Formula One team Mercedes have ended their sponsorship deal with the Irish-based building materials company, Kingspan.
The company, which has its headquarters in Co. Cavan, came to a 'mutual' agreement to end the deal with the F1 team following a public backlash over Kingspan's links to the 2017 Grenfell Tower fire tragedy in which 72 people were killed.
Defending world champion Lewis Hamilton displayed the company's logo on his helmet at Sunday's Saudi Arabian Grand Prix while it also appeared on the Mercedes cars for the first time at that race.
A statement from the F1 world champions read: "The Mercedes-AMG Petronas F1 Team and Kingspan today announced that they have mutually agreed to end their partnership.
"Announced last week, the new partnership included Kingspan chairing a new Sustainability Working Group for the team and aimed to deliver carbon reductions through their leading-edge environmentally sustainable solutions for the team's future campus.
"However, both parties have subsequently concluded that it is not appropriate for the partnership to move forward at the current point in time, notwithstanding its intended positive impact, and we have therefore agreed that it will be discontinued with immediate effect."
Grenfell United, an organisation that represents survivors and bereaved families, said the partnership was "truly shocking" and called for it to be ended.
Kingspan also has the naming rights for Breffni Park - the home of Cavan GAA - and have been in partnership with Ulster Rugby for 22 years, during which time it has become the province's principal sponsor and bought the ten-year stadium naming rights for Ravenhill.
The province cited the length of that relationship as one of the reasons they would not be cutting ties with the firm, something Grenfell United reportedly asked them to do in a letter sent almost a year ago.

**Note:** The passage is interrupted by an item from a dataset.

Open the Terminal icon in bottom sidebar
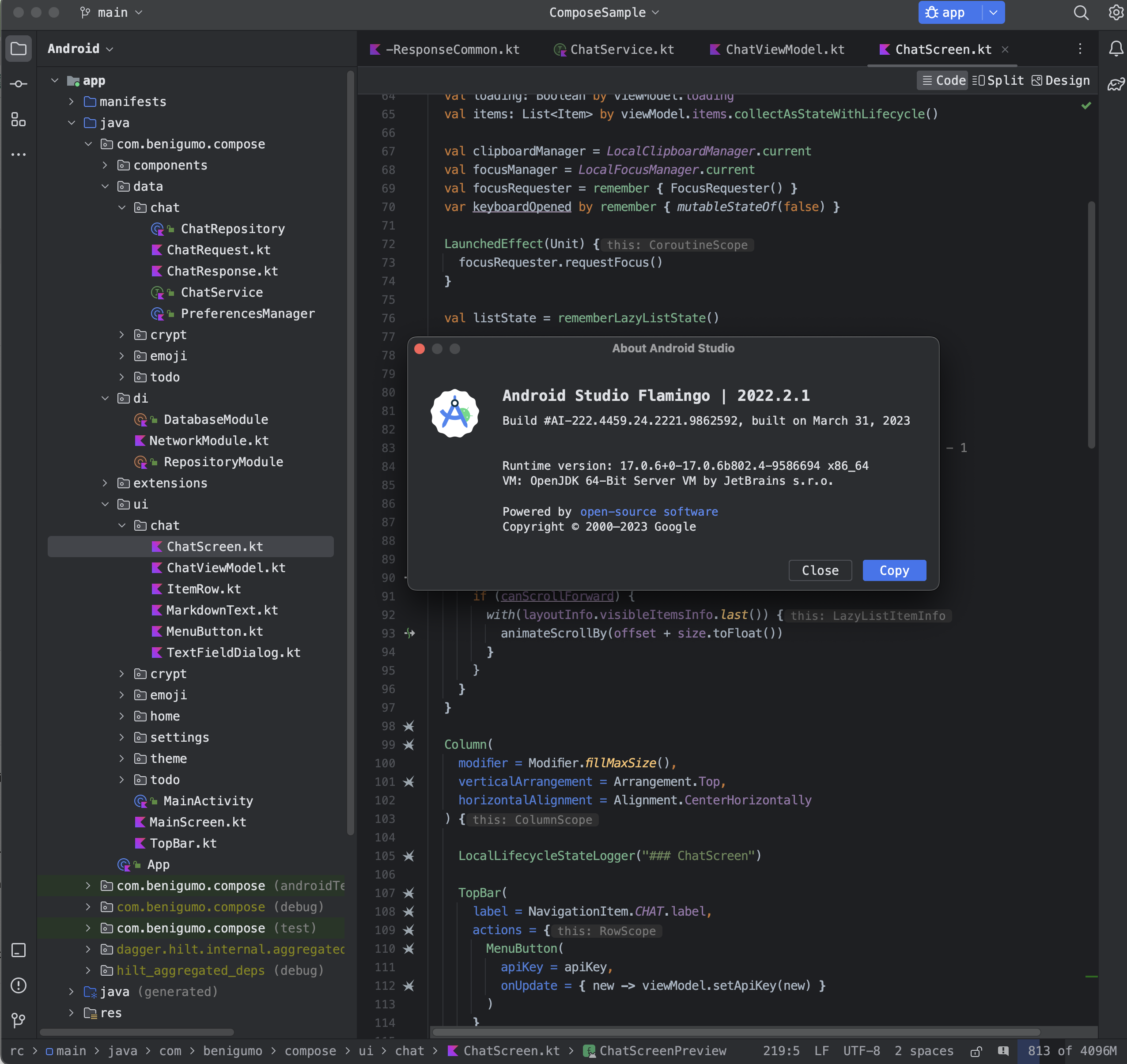This screenshot has height=1064, width=1127. (x=19, y=950)
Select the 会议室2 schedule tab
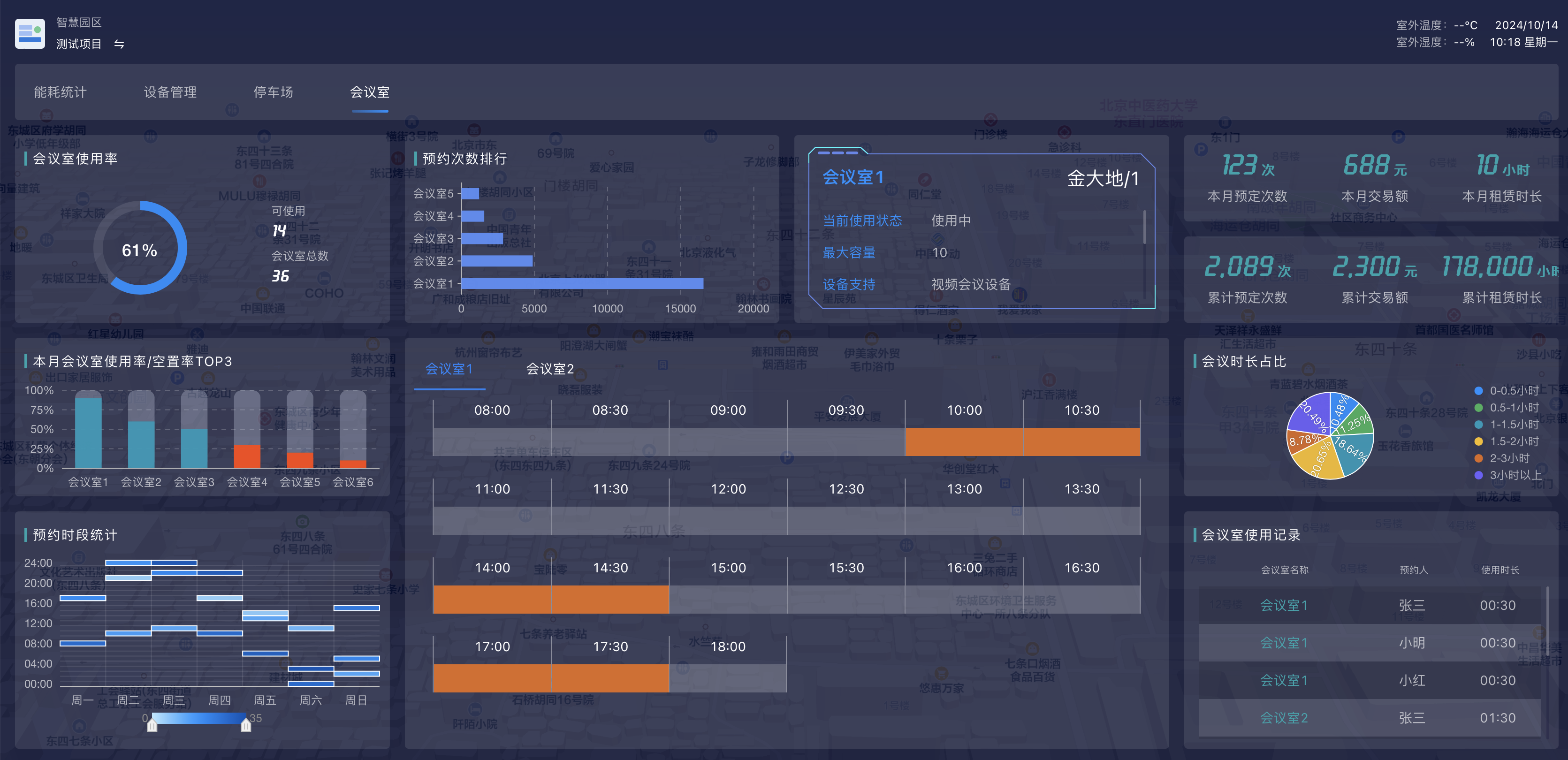The width and height of the screenshot is (1568, 760). (550, 369)
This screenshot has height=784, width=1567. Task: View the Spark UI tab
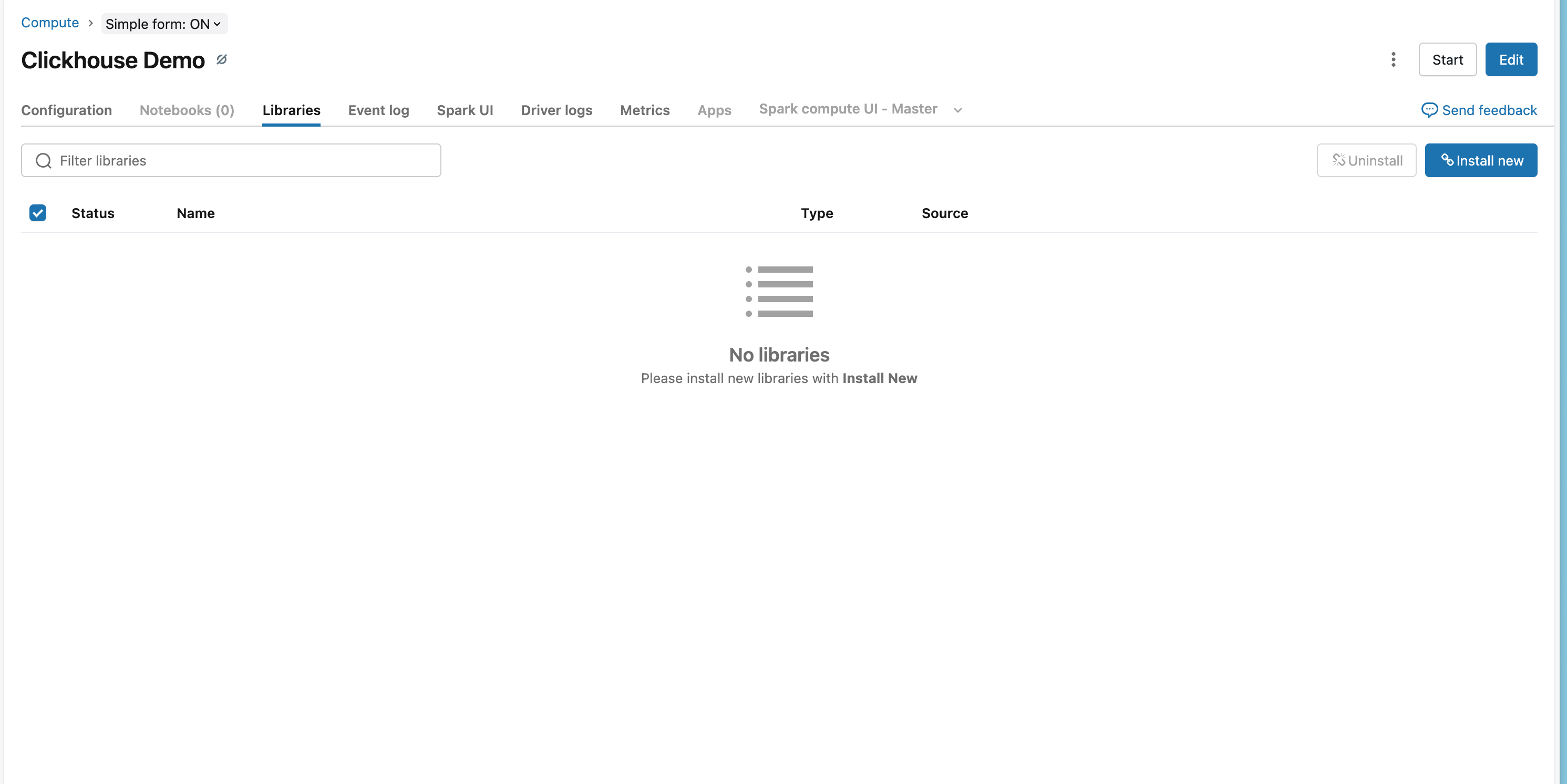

According to The Irish Times, Grenfell United confirmed: "that no political support has ever been forthcoming in their campaign to get Ulster also to stop platforming Kingspan" and said that the Belfast-based club’s response to their letter did not arrive until over a month later.
Another reason Ulster gave for not ending their big-money deal with the firm was that "there would be legal issues with providing any comment or making a decision while the inquiry is still ongoing".
Kingspan's own statement responding to the Mercedes news on Wednesday read: "We are deeply aware of the sensitivities raised in recent days, and so we have jointly agreed that it's not appropriate to move forward at the current point in time.
"Much has been written about this over the past few days, and out of consideration for our customers and all the great people who work for us, we believe we must respond.
"We had no role in the Grenfell Tower refurbishment. However, our Kingspan Insulation UK business is a core participant in the Grenfell Tower Inquiry and fully supports the Inquiry's important work.
"We understand that this is a complex topic, but there are some important facts that we would like to explain: 1. We did not make the exterior cladding on Grenfell Tower. The Inquiry itself has stated that "the principal reason" for rapid-fire spread on Grenfell was the Polyethylene cored ACM cladding used on the exterior of the building.
"No facade system using this PE ACM cladding, regardless of the insulation used, would have passed the necessary large-scale system fire test. Our K15 insulation board was misused in this unsafe and non-compliant system.
"2. We did not supply or recommend K15 to Grenfell Tower. K15 made up approximately 5% of the insulation layer of the façade system. It was substituted without our knowledge. 3. We have completed new tests which support the previous fire safety claims of the three historical K15 large-scale system tests which came into question during the Inquiry process.
"We condemn in the strongest possible terms the wholly unacceptable historical conduct and emails which emerged throughout the course of the Inquiry discovery process. We have sincerely apologised for these actions by a small group of employees at our Kingspan Insulation UK business. This in no way reflects Kingspan's culture or values."
Last April, The Guardian revealed that investors had sold off hundreds of millions of pounds worth of shares in Kingspan after coming under pressure from Grenfell United.
They included Baillie Gifford, who had been one of Kingspan’s largest shareholders, before selling an estimated £200m worth of stock in the Irish firm.
The public inquiry into the disaster, which is still ongoing, has heard that Kingspan sold its plastic foam insulation without telling customers that it had failed fire tests.
The inquiry heard one Kingspan executive responded to a contractor who pointed out the material might fuel fire in some uses by suggesting they “can go f’#ck themselves, and if they are not careful we’ll sue the a’#se of [sic] them”.